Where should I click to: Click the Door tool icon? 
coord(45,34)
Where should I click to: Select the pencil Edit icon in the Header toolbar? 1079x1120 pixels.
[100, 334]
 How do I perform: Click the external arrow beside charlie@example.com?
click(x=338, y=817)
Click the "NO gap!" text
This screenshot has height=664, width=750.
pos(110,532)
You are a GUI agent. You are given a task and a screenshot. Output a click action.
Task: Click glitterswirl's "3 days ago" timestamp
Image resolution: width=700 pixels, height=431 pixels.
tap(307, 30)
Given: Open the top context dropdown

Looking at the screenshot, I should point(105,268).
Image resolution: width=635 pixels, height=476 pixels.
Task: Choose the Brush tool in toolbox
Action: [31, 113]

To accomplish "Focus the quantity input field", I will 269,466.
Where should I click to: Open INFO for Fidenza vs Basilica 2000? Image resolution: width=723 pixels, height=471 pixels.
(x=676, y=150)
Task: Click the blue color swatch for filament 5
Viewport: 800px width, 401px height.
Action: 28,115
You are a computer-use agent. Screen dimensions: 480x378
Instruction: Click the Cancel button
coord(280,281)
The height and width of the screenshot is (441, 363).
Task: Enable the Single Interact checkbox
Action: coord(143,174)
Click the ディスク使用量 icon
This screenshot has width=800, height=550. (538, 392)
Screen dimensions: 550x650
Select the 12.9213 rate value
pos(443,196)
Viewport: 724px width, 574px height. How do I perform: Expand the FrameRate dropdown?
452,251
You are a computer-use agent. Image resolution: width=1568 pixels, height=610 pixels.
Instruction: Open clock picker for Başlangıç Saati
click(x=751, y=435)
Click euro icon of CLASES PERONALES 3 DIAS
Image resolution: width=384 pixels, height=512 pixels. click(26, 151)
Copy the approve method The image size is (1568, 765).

> **Was zu tun ist**:
Ermitteln Sie, wie viele Zeilen im obigen Material das Wort „icon“ enthalten, wobei Groß- und Kleinschreibung zu beachten ist. Geben Sie nur die Zahl an.

> **Vollständige Antwort**:
4